I gave my talk and afterwards, in the Q &A, one of the attendees
pointed out and questioned the amount of times I expressed gratitude
to the different people who have helped me or given me ideas, and
especially the archivist/librarians globally. Someone else remarked
about how challenging the experience with employees of archives can
be. Other people then made similar comments and the discussion veered
in the direction of the problems genealogists have with employees of
archives.

After folks finished what they had to say I reminded them of the
perspective >from the other side of the archivist's desk. I pointed out
that for many archivist/librarians, and especially in the formerly
Communist countries, the pay is fairly low, the workload high and
there may be little encouragement to work harder than a good day's
work.

What must it be like for them to have people show up at their desk who
don't speak the language, have no idea how to find documents but are
then insistent that they be helped IMMEDIATELY to find their
grandfather who came to America >from "somewhere" in Russia, (for
example). What must these archivist/librarians think when some of
these same people who come demanding help also manifest behavior that
is entitled, huffy and ungrateful? And we can wonder if bad
experiences with folks whom they identify as "Jewish" then carry
over to the next "Jew" who shows up manifesting even slight amounts of
impatience. You get the idea.

I pointed out that as a human, as the child of a Chassidish-valued
home with a Holocaust (refugee) Survivor father, I learned the
importance of acknowledging anyone who helps me and/or behaves as my
Rebbe, my teacher - to give them credit; that no one has to do
anything to help me even if it is their job; that I MUST express my
gratitude both in my behavior towards them in the moment (in material
and non-material ways) and afterwards, to their bosses and to others.

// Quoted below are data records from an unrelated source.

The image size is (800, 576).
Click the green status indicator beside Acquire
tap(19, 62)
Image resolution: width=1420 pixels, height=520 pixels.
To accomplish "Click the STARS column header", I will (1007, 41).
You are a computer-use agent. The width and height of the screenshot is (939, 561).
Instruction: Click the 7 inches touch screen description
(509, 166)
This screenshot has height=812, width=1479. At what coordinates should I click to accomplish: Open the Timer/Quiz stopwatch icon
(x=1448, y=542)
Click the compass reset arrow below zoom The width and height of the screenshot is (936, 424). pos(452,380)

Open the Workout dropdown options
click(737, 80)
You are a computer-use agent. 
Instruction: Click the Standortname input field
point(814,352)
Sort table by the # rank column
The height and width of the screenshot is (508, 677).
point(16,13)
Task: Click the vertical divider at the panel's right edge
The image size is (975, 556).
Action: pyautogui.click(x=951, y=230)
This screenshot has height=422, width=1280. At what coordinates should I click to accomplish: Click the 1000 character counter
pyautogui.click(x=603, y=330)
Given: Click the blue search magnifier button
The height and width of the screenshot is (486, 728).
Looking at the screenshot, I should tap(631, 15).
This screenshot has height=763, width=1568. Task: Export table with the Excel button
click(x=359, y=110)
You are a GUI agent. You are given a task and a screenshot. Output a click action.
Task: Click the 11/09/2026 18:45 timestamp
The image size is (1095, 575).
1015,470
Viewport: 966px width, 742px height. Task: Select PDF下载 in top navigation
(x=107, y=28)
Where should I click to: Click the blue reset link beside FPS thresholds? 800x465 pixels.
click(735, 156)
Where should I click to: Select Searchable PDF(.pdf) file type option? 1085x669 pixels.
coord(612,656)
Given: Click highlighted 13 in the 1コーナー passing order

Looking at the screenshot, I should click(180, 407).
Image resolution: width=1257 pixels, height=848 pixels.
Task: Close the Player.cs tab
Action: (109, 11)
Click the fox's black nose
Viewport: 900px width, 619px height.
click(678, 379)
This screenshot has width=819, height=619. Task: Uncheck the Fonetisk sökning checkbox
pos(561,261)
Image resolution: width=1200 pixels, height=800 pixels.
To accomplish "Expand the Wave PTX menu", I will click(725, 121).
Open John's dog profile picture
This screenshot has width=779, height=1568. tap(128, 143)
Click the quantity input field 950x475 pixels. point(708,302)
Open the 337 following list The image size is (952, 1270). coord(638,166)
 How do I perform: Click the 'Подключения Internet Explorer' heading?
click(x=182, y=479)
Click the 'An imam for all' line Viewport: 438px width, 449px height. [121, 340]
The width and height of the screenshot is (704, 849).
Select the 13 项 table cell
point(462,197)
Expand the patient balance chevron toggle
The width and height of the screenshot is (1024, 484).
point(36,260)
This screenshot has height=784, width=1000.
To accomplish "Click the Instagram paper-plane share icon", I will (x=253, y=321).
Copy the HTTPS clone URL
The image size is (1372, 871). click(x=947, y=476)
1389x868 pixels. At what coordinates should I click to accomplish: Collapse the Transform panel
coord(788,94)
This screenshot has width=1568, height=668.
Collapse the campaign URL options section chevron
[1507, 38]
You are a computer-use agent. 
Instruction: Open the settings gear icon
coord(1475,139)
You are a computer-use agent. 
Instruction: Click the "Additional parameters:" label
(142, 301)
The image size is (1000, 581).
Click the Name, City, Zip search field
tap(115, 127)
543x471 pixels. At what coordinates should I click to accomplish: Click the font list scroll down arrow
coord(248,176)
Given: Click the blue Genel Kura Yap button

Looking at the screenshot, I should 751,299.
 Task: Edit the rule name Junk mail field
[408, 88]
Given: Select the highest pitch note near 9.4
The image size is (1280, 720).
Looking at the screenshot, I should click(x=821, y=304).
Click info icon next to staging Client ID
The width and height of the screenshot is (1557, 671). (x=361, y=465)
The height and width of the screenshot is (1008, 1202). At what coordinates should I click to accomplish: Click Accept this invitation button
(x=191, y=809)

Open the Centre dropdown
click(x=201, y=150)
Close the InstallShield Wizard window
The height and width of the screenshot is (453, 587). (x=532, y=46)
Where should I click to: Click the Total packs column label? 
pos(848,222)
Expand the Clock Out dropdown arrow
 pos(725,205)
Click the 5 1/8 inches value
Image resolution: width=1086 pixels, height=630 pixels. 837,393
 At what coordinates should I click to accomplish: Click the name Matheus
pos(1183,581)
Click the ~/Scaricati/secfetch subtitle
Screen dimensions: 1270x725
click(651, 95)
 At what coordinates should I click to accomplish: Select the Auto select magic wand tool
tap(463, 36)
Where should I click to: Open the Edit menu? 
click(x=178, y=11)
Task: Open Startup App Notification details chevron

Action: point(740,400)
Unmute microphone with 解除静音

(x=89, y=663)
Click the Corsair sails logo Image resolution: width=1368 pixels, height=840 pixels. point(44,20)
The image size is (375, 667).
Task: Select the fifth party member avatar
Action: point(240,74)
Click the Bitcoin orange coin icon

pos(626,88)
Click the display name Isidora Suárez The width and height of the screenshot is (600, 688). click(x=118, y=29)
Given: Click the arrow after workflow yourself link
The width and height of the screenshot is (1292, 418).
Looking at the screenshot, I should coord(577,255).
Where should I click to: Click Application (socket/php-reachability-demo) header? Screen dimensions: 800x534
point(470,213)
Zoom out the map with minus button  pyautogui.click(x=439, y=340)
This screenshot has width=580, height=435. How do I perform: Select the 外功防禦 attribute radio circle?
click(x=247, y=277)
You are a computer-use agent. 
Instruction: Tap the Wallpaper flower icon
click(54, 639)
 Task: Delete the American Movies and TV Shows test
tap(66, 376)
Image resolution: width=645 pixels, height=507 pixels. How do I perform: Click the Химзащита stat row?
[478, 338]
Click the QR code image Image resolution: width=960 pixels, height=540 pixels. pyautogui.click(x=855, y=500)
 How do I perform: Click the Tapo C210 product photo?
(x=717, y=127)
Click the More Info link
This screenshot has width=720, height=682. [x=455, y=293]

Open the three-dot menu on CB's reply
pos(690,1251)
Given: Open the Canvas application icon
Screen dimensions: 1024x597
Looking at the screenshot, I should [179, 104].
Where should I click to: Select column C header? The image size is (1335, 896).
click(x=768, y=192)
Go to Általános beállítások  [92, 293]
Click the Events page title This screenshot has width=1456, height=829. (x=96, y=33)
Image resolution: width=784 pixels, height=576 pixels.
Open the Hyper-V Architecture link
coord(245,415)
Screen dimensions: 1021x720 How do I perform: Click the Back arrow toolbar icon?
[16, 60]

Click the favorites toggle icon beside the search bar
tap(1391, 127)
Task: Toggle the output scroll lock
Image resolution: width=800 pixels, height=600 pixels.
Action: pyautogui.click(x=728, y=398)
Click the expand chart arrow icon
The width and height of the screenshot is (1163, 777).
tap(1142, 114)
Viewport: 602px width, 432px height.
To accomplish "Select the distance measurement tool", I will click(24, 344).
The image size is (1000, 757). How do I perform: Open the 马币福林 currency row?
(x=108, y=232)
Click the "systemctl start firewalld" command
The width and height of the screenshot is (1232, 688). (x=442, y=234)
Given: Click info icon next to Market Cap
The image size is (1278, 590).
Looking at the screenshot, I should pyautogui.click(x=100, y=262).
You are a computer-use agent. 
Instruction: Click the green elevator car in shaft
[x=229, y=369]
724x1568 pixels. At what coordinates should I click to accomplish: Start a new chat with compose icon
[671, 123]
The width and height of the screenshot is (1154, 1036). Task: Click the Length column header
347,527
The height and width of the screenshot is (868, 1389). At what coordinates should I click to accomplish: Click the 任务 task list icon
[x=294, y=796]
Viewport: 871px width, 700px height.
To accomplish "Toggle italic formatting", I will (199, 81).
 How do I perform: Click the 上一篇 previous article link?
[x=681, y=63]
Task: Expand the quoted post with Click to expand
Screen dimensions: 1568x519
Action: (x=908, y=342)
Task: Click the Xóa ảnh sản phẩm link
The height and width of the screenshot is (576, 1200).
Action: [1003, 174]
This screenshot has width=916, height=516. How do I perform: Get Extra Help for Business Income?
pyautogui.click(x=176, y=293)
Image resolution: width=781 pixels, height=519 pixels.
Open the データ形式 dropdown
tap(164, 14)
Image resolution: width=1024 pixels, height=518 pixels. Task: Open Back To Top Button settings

I believe that this moment-to-moment, day-to-day behavior (spiritual
practice) on my part is at least part of the reason why I have had
such incredible luck, ease and success in my use of archives.

The participants in this discussion encouraged me to make this point
often and publicly; hence this note.

Some suggestions:

(1) I encourage you all to BEHAVE WITH GRACE AND GRATITUDE when you
visit archives this summer: bad and ungrateful behavior will reflect
badly on all of us and affect the experience we each have in doing
archival research;

(2) I encourage you to plan your visit to an archive beforehand - have
your guide/researcher do some archival research and ORDER RECORDS
BEFORE you get there, any ones that they think might be valuable or
interesting for you to look at;

(3) I encourage you to LEAVE ENOUGH TIME and have patience: NOTHING
WILL HAPPEN QUICKLY no matter what you say and especially if you get
huffy - I have seen folks who acted badly get nothing and be told that
they could not be helped even as the same archivist/librarians went to
get me record after record;

(4) I encourage you to remember to WATCH WHAT YOU SAY and follow the
Jewish path of avoiding speaking "lashon ha'rah" and "rechilut" -
gossip and tale bearing and honor the path of "right speech" - ENGLISH
SPEAKERS ARE EVERYWHERE even if they don't let on that they speak
English. I once spent two weeks in an archive and it was only as I was
getting ready to leave that the archivist/librarian started speaking
to me in English!

(5) I encourage you to let your guide know that you understand how
overworked and underpaid archivist/librarians can be and ask what an
APPROPRIATE GIFT OF GRATITUDE for them might be - just as you would
bring when you visit someone's home (and then remember to give a gift
of gratitude to your guide, additional to what you pay them:
ultimately, they make or break your trip by their attention to detail!)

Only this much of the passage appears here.